Version Control

Through a Dataset’s lifetime, a large amount of data will be created and changed, which can become very difficult to keep track of. For this reason, Conservator has a command-line extension called Conservator-CLI, which enables Dataset management and version control from the command line. First, ensure that you are working on a Linux machine. (If you are on a Windows computer, you can use WSL or a Virtual Machine). Then, ensure that your Linux operating system has python3 installed. Next, install Conservator CLI using the following guide: CLI Installation Guide

While working in a Dataset, it is strongly recommended to Commit Changes as often as possible, especially while the Dataset is being annotated. To do so, click the Commit Changes button in the right sidebar. Highlight Commit Changes

Add a commit message, then click COMMIT. Commit Changes Dialog Committing frequently not only keeps track of changes, but also serves as a safeguard against accidental data loss. Version history can be viewed by clicking Download → Version History.

Downloading a Dataset

To clone a Dataset to your PC using the CLI, select a Dataset and click Download → From CLI in the right sidebar to display the Version Control Commands dialog. This dialog displays commands you can use to create a copy of the currently selected dataset on your local machine. CLIDownload

The repository should now contain the following files and folders:

File Name

Description

data

Directory containing .jpg’s of each frame from a Dataset.

index.json

index.json contains data about the Dataset, its frames, and what videos (if any) are used in the Dataset.
If a Dataset is too large (e.g. if it contains too many frames, or too many annotations), then its metadata cannot fit in a single index.json file.
In that case, the index.json file will contain an error message. Large Datasets can be manipulated using the JSONL files, which have no size limit.

dataset.jsonl

File containing Dataset details in JSONL format*.

frames.jsonl

File containing Dataset Frames details in JSONL format*.

videos.jsonl

File containing Source Video(s) details in JSONL format*.

.cvc

Directory containing a global cache. Do not modify any files in this directory.

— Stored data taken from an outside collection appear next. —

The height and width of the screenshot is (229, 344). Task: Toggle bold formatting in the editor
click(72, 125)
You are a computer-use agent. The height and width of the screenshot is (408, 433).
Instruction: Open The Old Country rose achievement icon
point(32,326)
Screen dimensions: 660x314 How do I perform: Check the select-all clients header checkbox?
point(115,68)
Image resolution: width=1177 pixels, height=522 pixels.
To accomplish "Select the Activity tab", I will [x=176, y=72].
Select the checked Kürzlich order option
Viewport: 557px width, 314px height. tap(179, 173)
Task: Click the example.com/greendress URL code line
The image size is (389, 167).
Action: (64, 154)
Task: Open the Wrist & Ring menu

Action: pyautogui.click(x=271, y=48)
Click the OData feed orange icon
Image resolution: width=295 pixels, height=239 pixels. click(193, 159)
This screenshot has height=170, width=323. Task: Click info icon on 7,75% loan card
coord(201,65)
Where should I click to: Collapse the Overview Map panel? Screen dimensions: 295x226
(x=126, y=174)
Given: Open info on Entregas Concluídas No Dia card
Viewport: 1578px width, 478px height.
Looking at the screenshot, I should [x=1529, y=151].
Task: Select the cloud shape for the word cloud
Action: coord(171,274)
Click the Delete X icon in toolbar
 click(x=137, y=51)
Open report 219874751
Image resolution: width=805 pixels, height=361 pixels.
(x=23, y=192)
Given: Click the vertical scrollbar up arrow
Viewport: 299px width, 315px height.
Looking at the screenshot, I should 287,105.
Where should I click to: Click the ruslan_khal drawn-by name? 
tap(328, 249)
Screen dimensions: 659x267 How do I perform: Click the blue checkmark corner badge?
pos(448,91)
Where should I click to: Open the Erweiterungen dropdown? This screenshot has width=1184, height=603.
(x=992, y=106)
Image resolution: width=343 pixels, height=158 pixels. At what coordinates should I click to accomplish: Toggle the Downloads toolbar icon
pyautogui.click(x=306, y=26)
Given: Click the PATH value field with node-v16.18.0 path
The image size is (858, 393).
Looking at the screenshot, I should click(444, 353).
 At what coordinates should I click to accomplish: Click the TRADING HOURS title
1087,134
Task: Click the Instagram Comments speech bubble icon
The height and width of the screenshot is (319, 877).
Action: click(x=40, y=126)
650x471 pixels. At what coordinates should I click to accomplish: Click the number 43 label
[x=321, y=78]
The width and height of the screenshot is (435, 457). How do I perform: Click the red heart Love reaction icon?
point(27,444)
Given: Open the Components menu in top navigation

* - JSONL (JSON Lines) is a format similar to JSON, in which each individual line of a text file corresponds to a single JSON object.

It may be desireable to modify annotations or change other Dataset information in the JSON(L) files and push these modifications to Conservator. This must be done carefully, as mismatched/duplicate ids, incorrect validation hashes, and invalid fields can occur and cause errors.

To save JSON changes to a Dataset, first run the following command to commit:

$ cvc commit "some message to describe changes"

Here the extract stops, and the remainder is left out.